More convincing evidence for the reduction in skull size could come from studies using the same measurement technique, with specimens from thousands of skulls of primates that once inhabited an area. certain for thousands of years.

For example, a study published in the scientific journal Human Biology in 1988 analyzing more than 12,000 Homo sapiens skulls from Europe and North Africa found that, over the past 10,000 years, skull volume has decreased by approximately 10% (157 ml) in men and 17% (261 ml) in women. Skulls from other parts of the planet such as sub-Saharan Africa, East Asia and Australia also experienced similar reductions.

The most recent geological epoch is the Holocene of the Neogene, Quaternary, which began when the Pleistocene ended 11,700 years ago. The Holocene is considered a thaw in the current glacial period, characterized by a stable, comfortable climate. Since discovering the human skull’s tendency to shrink in the late 1980s, researchers have come up with several possible explanations.

Some say this drop is due to a slight decrease in body size and strength, which is related to the warmer conditions of the Holocene. Large body size increases the individual’s chances of survival during the Ice Age, but then becomes detrimental as the climate warms.
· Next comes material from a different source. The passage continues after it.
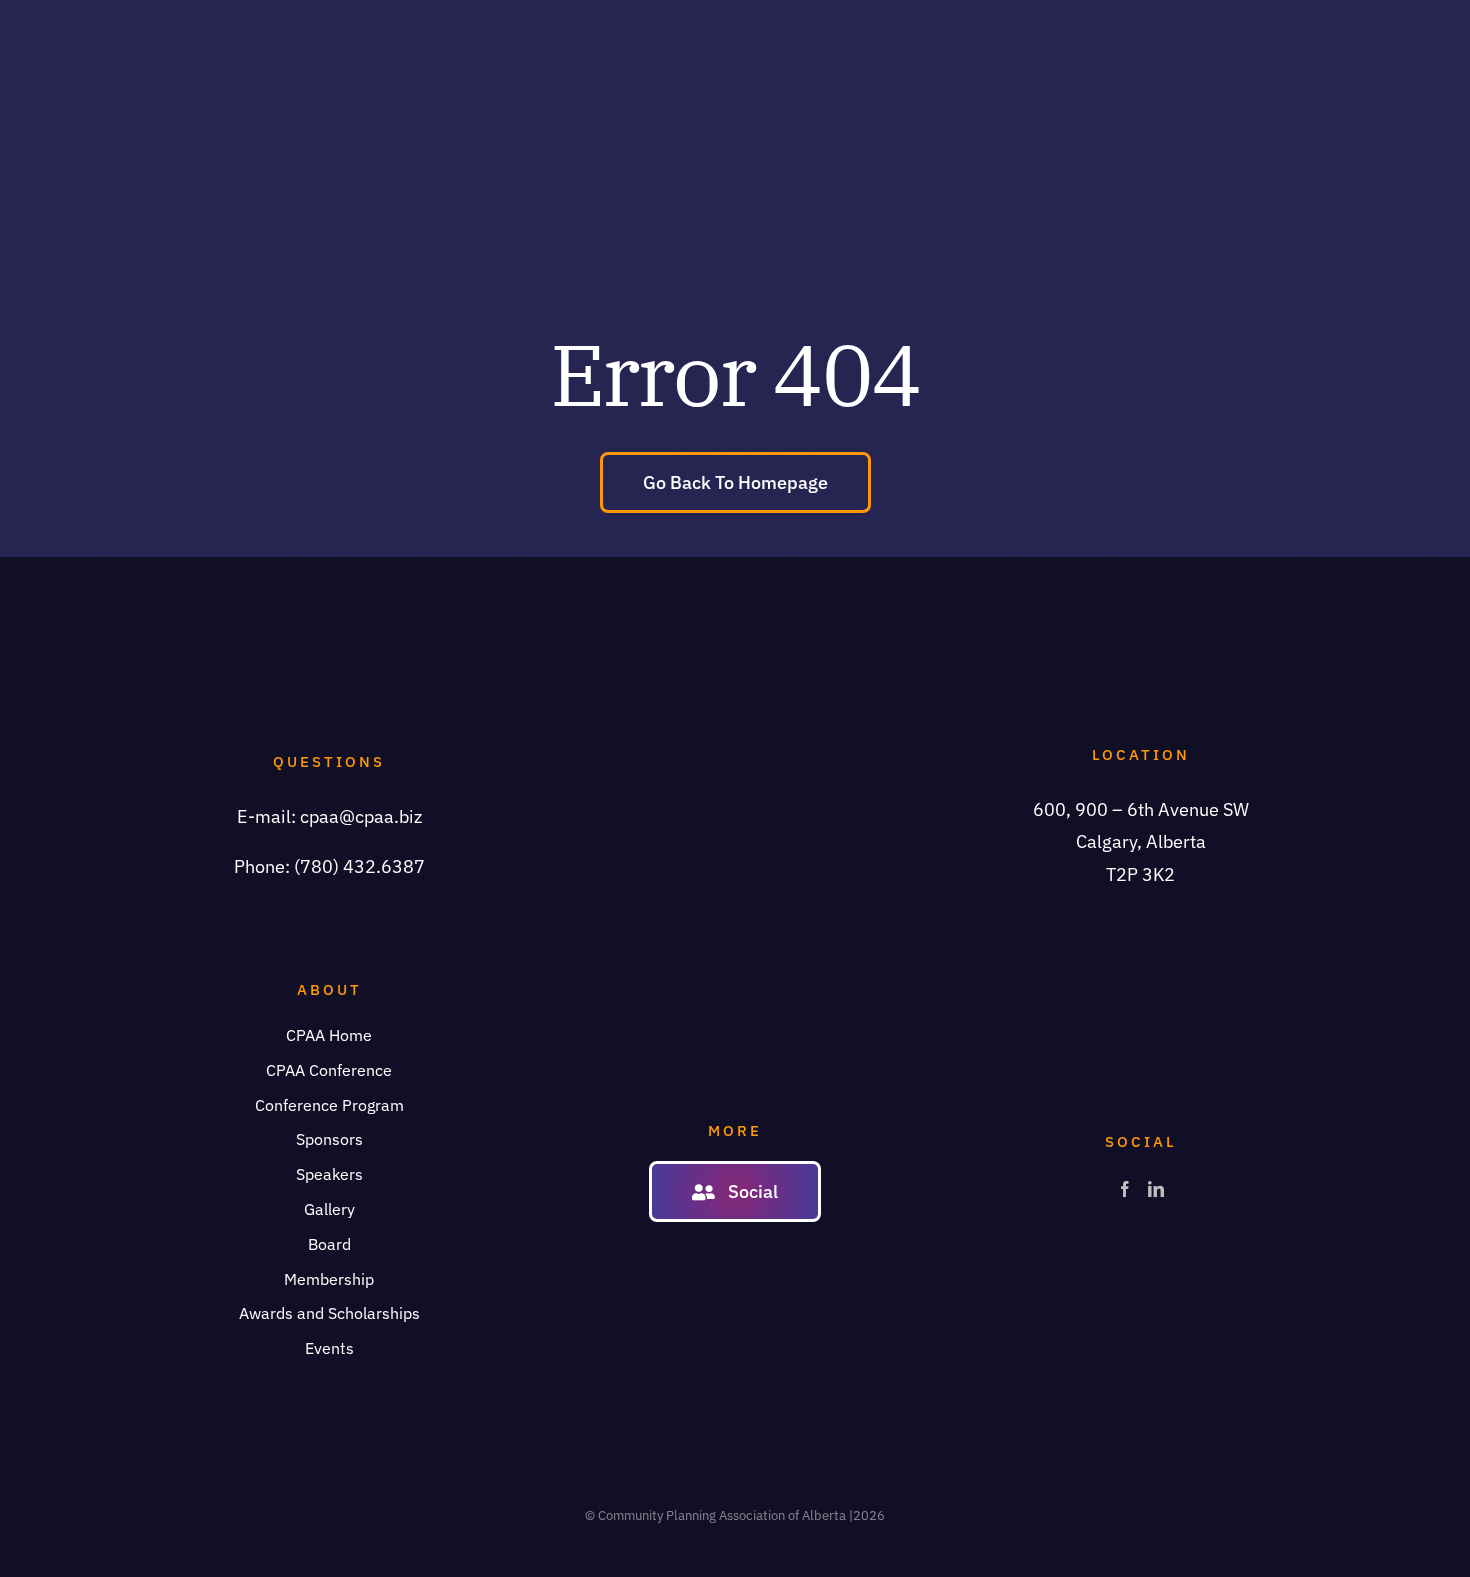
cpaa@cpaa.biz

However, anthropologist John Hawks countered this idea by pointing out that the observed brain decline was too great to be explained by smaller body size.
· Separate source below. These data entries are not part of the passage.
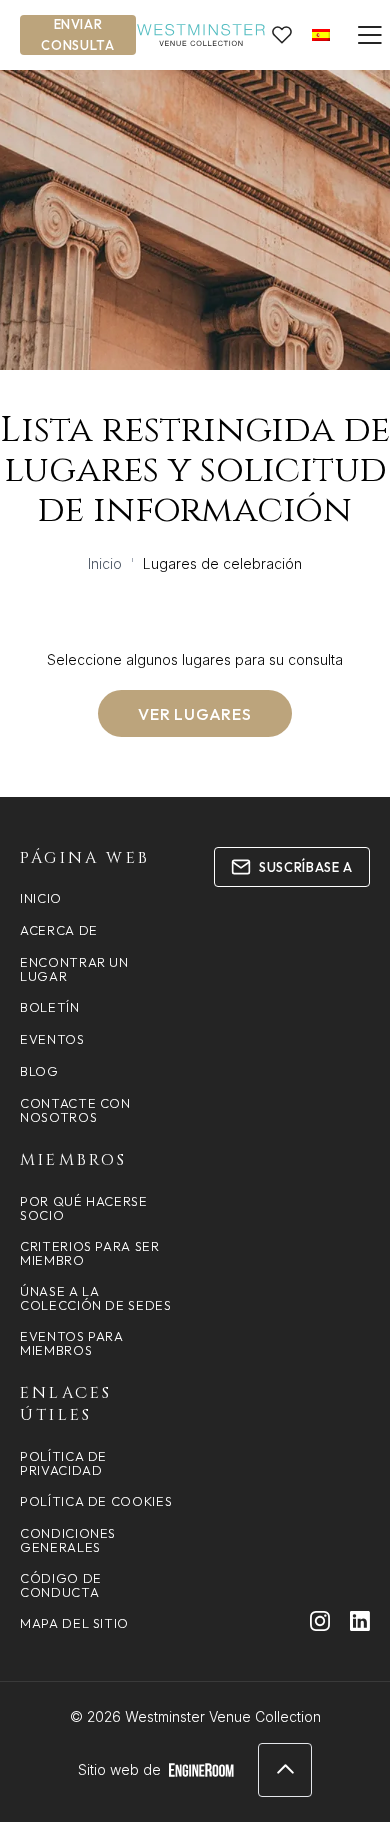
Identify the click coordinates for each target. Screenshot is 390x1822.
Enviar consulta (77, 34)
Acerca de (59, 930)
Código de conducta (61, 1585)
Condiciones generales (68, 1540)
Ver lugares (195, 714)
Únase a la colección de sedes (96, 1298)
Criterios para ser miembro (90, 1253)
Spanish (321, 34)
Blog (39, 1071)
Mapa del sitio (74, 1623)
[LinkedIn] (360, 1621)
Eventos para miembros (72, 1343)
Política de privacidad (63, 1463)
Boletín (50, 1007)
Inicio (105, 563)
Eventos (52, 1039)
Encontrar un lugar (74, 969)
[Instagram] (320, 1621)
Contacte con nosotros (75, 1110)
Other researchers point to the fact that the brain is an energy-intensive organ . Although the modern brain is only 2% of the human body weight, it consumes almost a quarter of the energy input. One proposal is that humans have been able to eliminate a little brain capacity by inventing many external ways of storing information such as cave wall art, writing, digital media.

Data shows that from the Stone Age to the present, the human brain is shrinking
A cave in Bulgaria has carved images of ancient people 8,000 years ago. (Image: Wikimedia).

But perhaps the most convincing theory is that Homo sapiens underwent self-domestication , a proposition rooted in our understanding of animal domestication. Sheep, dogs, and domesticated species differ from their wild ancestors in a number of physical and behavioral traits. These traits include: tameness, less shyness, youthful appearance in adulthood, and smaller brains.

Research has shown that these traits—collectively known as domestication syndromes—are influenced by the same hormones and genes . Humans have selectively bred animals with these desirable traits, creating livestock and livestock. The self-domestication hypothesis, or what anthropologist Brian Hare calls “survival of the friendliest,” suggests we’ve done this to ourselves, too.

The main idea of this hypothesis is that, in Stone Age societies, individuals who lived in a community and cooperated well with the surrounding factors were more likely to survive and maintain the species than those who lived in a community. war and aggression. Both pro- or antisocial tendencies are influenced by hormones that regulate genes, and these hormones also influence physical characteristics such as body size and brain.

Over time, “survival of the friendliest” produced a human species with a lighter body and brain on average. So despite a reduction in skull size – and possibly a decline in intelligence as well – the capacity for human cooperation has increased, fostering greater collective intelligence. A few socially smaller brains are certainly more cunning than a lonely large head.